IndyCar drivers can’t get away with being critical of their championship. Two months ago the series introduced a controversial and widely derided rule banning them from making statements that “denigrate… the IndyCar brand”.
Crass regulation like this is seldom necessary in F1, whose media-trained drivers seldom stray from the PR platitudes of thanking ‘the guys in the factory’ and reciting a checklist of sponsors.
But recent events gave insight into what happens if they do veer from the script. Remarks chiefly made by Sebastian Vettel and Nico Rosberg about the high-speed tyre blow-outs they experienced at Spa-Francorchamps prompted an unprecedented PR response from Formula One Management, who publicly heaped praise on tyre supplier Pirelli while hushing up the drivers behind closed doors.

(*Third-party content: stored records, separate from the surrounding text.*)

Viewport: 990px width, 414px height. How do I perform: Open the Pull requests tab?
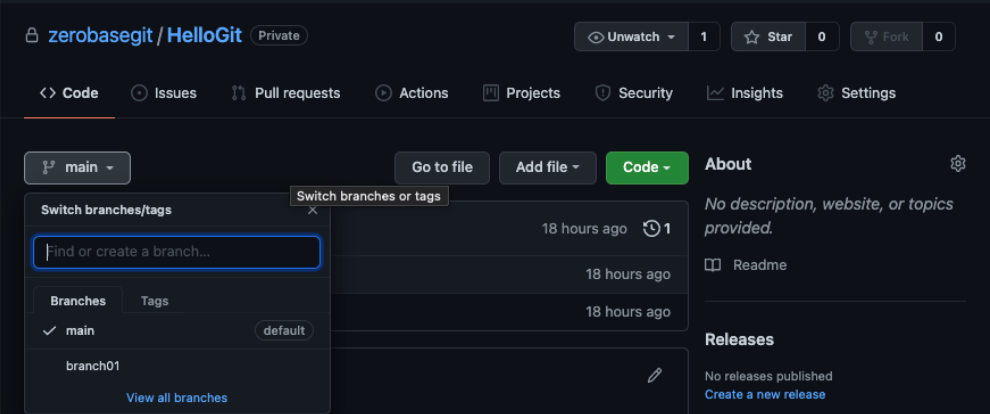pos(286,93)
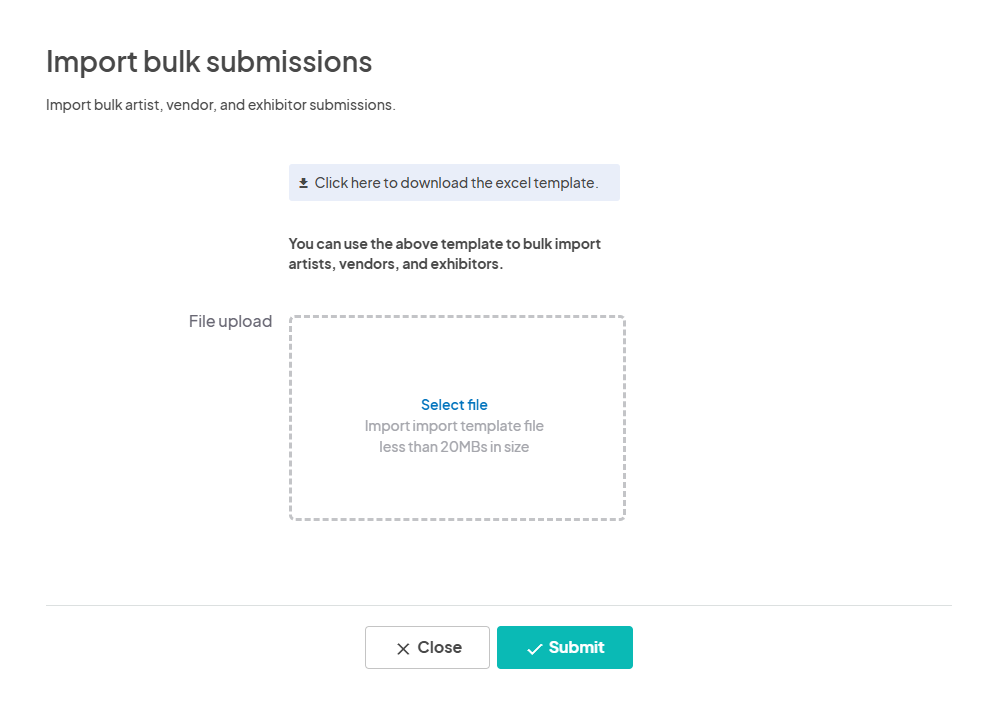
Task: Click the Select file link in the upload box
Action: (x=454, y=404)
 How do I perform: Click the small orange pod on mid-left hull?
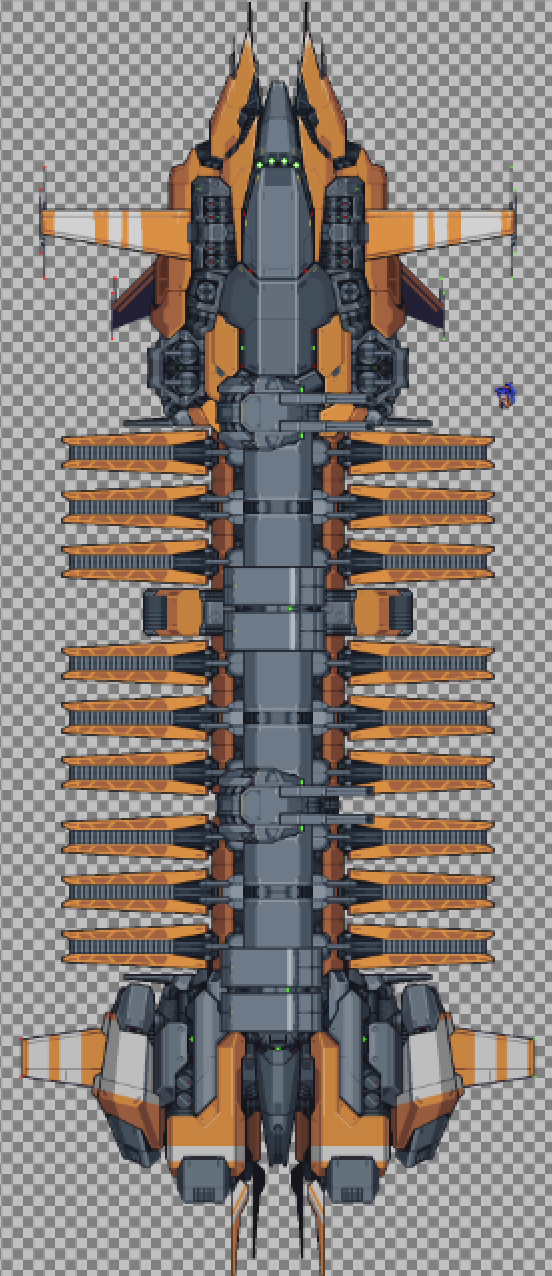coord(176,612)
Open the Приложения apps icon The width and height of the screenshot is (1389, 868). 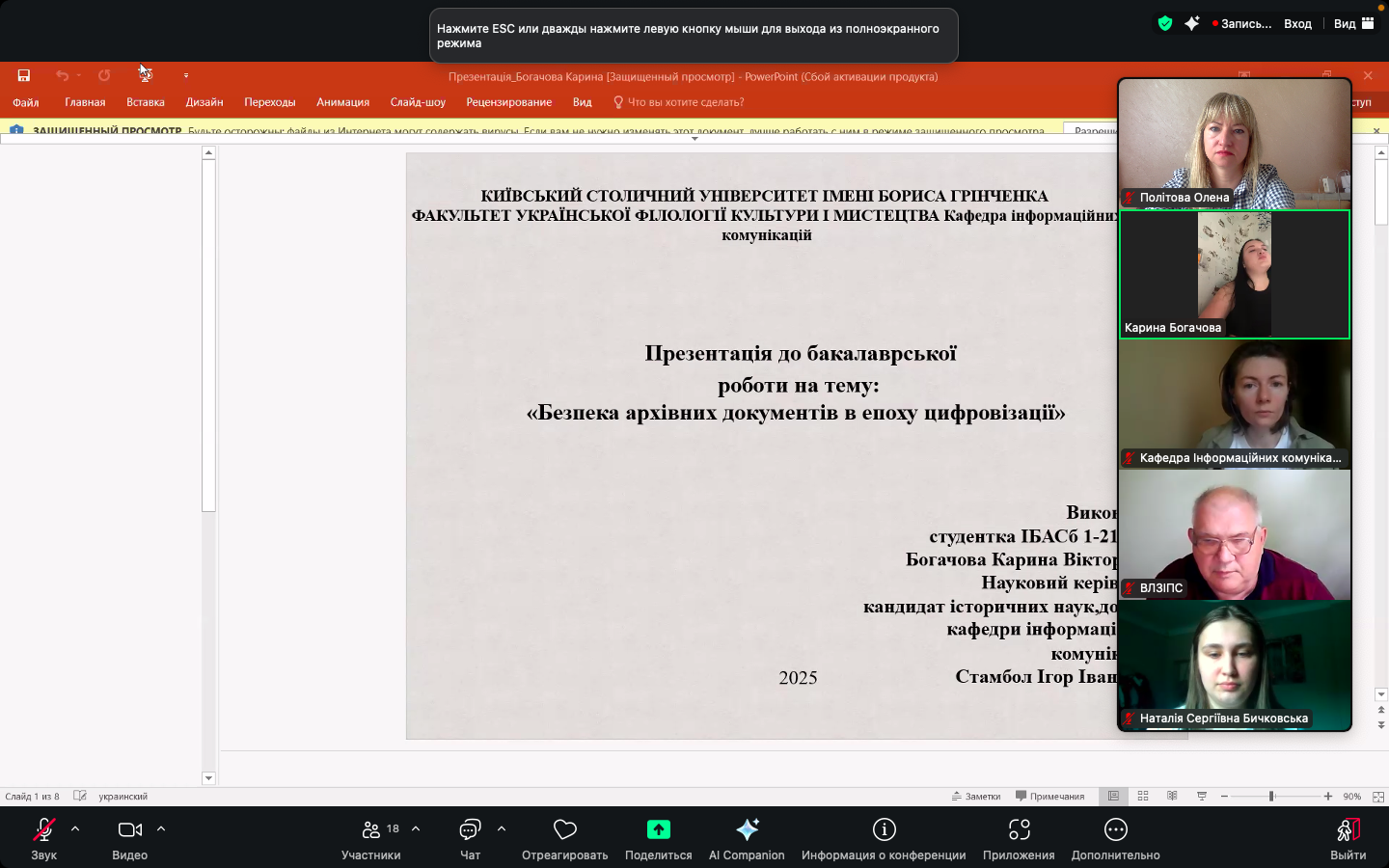pyautogui.click(x=1019, y=830)
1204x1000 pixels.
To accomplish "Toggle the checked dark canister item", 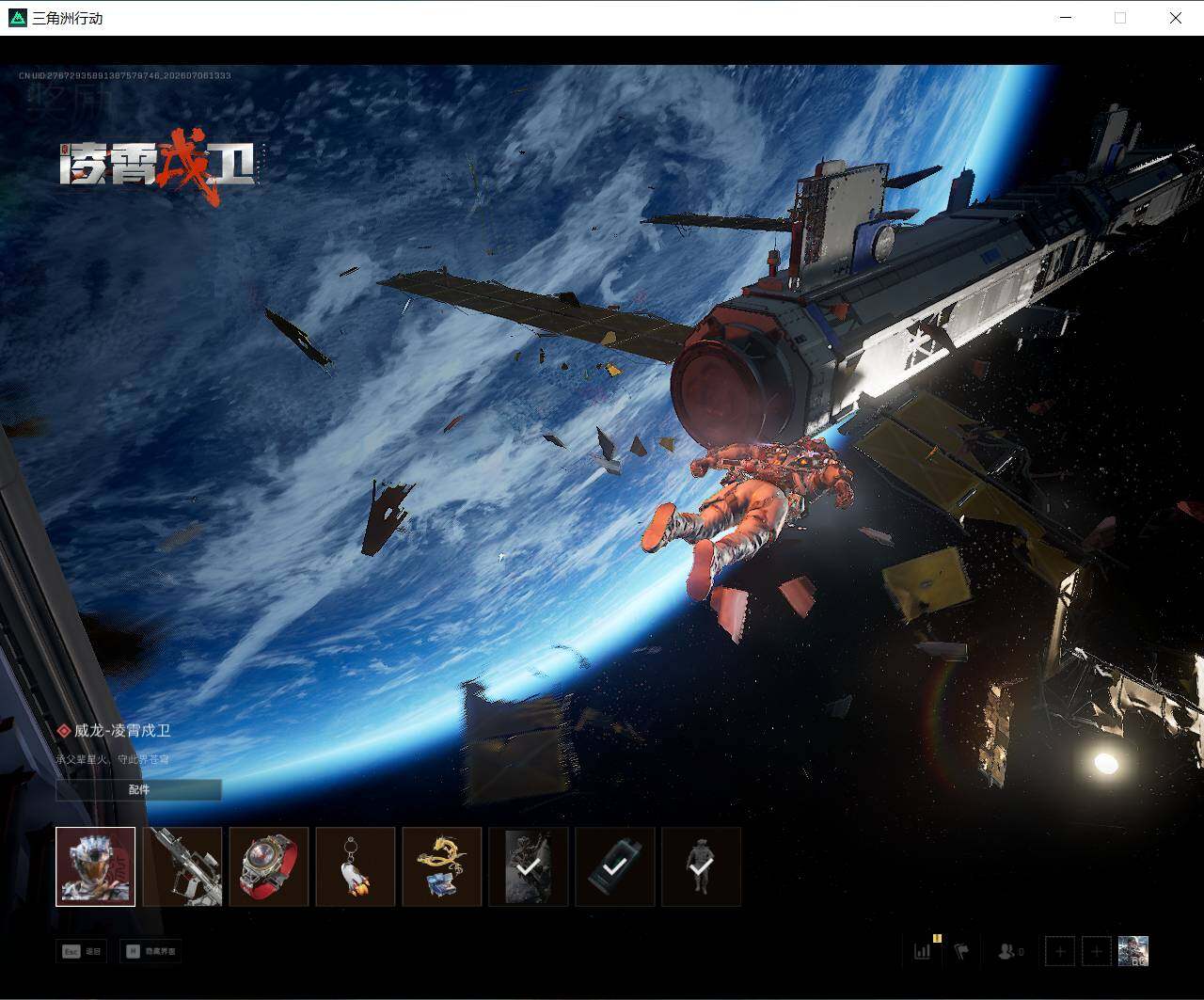I will coord(615,866).
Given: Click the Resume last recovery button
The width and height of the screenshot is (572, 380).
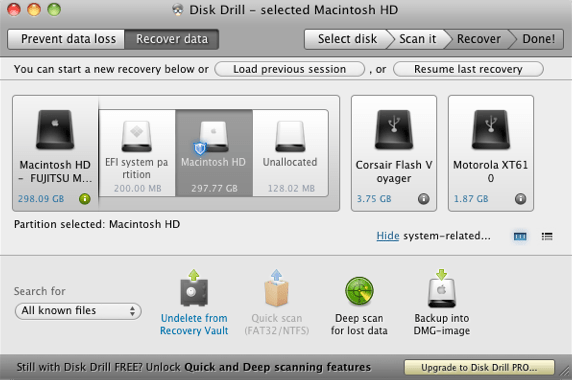Looking at the screenshot, I should point(468,69).
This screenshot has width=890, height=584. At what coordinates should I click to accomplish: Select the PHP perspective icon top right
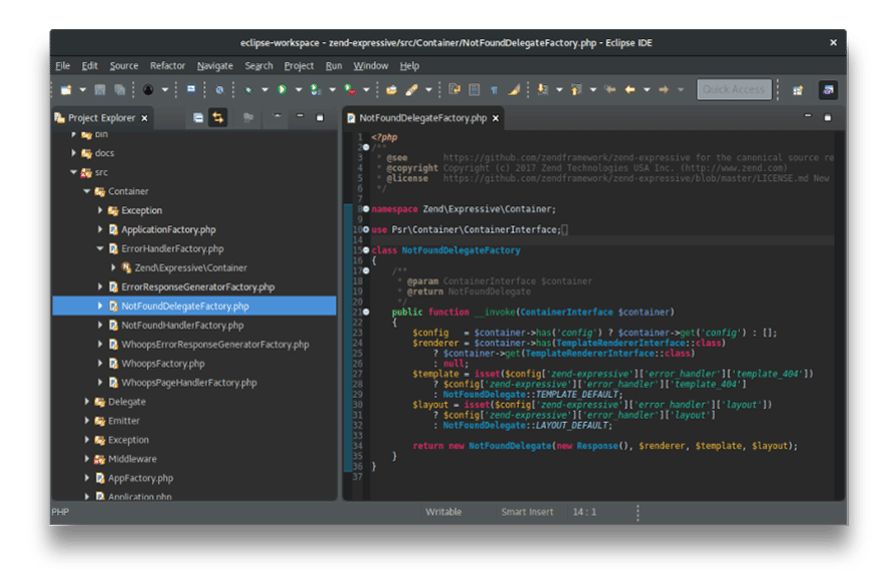[x=828, y=89]
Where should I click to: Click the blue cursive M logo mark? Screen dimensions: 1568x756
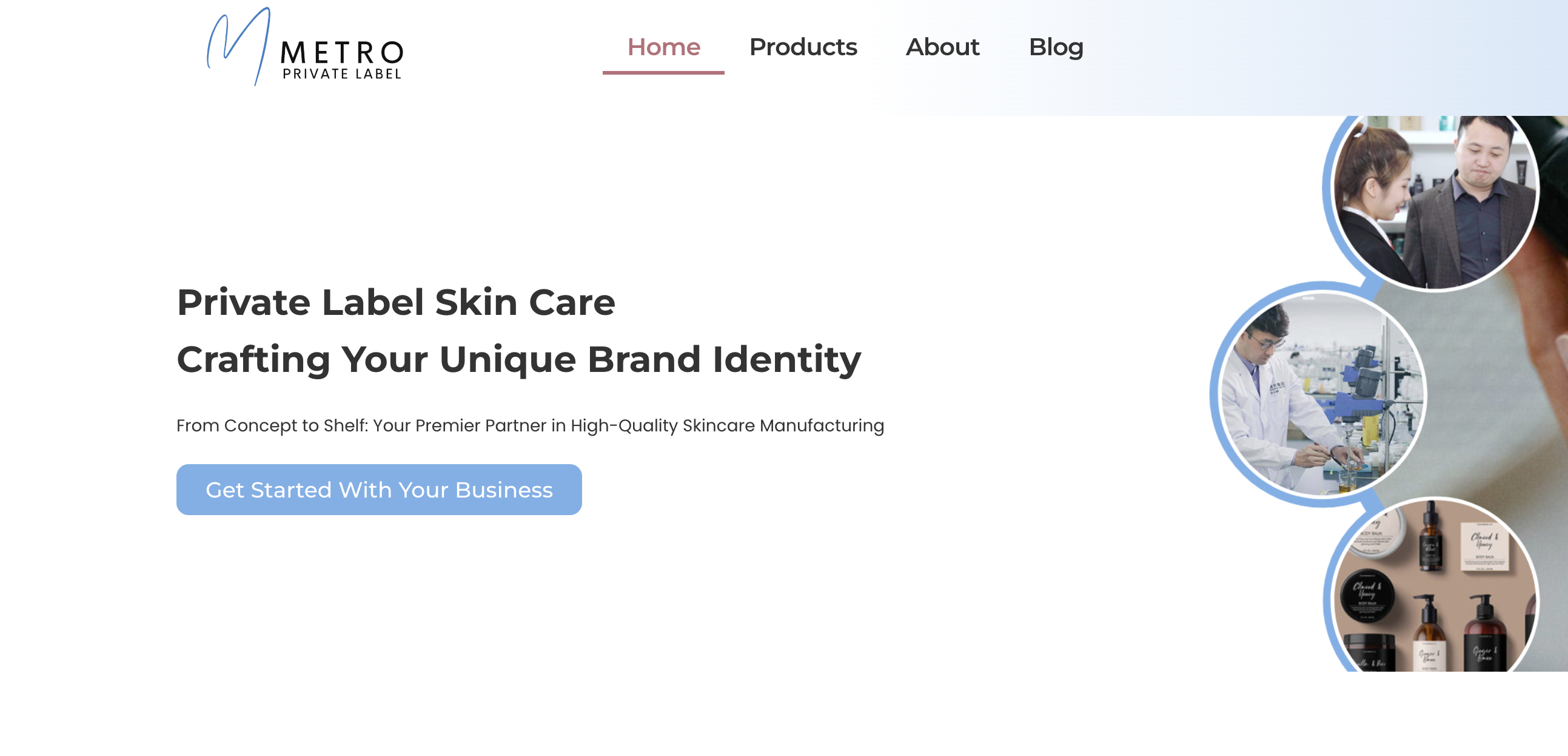tap(239, 47)
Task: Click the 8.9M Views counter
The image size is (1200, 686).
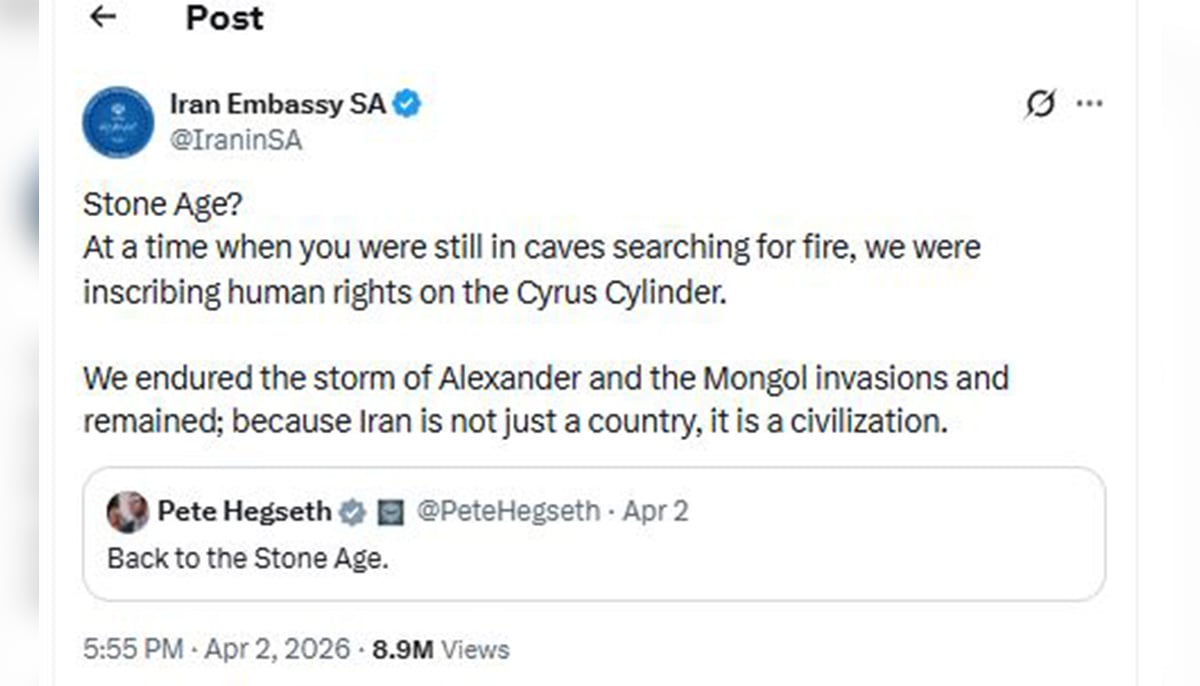Action: click(x=442, y=649)
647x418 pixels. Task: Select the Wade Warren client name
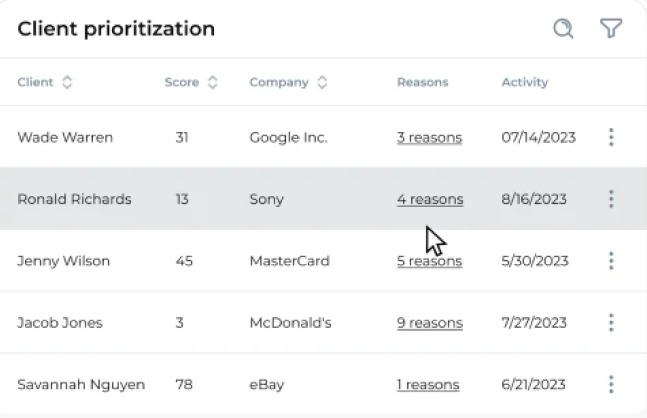click(x=65, y=137)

We can only imagine how that conversation went. Did any of the drivers, having been told by Bernie Ecclestone not to risk F1’s reputation by complaining about their tyres, dare to question why it was OK for him to do the same thing with his incessant criticism of F1’s engines?
Ecclestone has not kept his complaints about F1’s V6 hybrid turbo power units to himself because he knows that by making his case in public he may win the argument and shape the future of the sport.
F1 drivers, not unreasonably, would prefer to have tyres that do not blow apart at over 300kph with no warning and no prior drop-off in performance. Ecclestone’s safety is not put at risk by a muffled engine note; the same is not true for the drivers and their exploding tyres.
This isn’t a problem which has come out of the blue – and dry-weather tyres have not been the only cause for concern. “The [full] wet only has a very, very narrow window where it works,” said Vettel after Jules Bianchi’s crash at Suzuka last year, which occurred while he was on worn intermediate tyres. “With a lot of water on the track, water drainage on the [full wet] tyres is not as good as it probably should be.”
In 2013 several drivers had similar tyres failures to those seen at Spa, most of which happened at Silverstone, leading Pirelli to change its tyre construction. Vettel alluded to this when he furiously criticised Pirelli’s tyres following his penultimate-lap failure at Spa.
Despite Vettel’s obvious agitation during his now-infamous interview with the BBC* at Spa, he at least did Pirelli the favour of not mentioning them by name. “It’s the sort of theme that keeps going around,” he said, “nobody’s mentioning, but it’s unacceptable.” Clearly Ecclestone would prefer the drivers to go on not mentioning the problem, at least in public.
This is standard form whenever anything goes wrong with Pirelli’s tyres. In 2013 Rosberg had a tyre blow-out at 320kph during testing in Bahrain, which he described in a tweet which was later deleted.
Vettel’s anger drew much of the media attention after Spa but Rosberg, who had suffered a similar failure during practice, was quick to side with him. “Vettel blowing up his tyre, that’s really not acceptable,” he said, adding that either failure could have led to “the biggest shunts ever”. Even Romain Grosjean, who inherited the podium position Vettel lost at Spa, agreed that such failures should not happen.
The root cause of the failures remains a point of debate, Pirelli has blamed a combination of tyre wear and “debris”. Others have suggested the damage was caused by drivers straying beyond Spa’s poorly-enforced track limits. But whatever the cause, sparing Pirelli’s blushes has to be a secondary consideration to the priority of ensuring driver safety.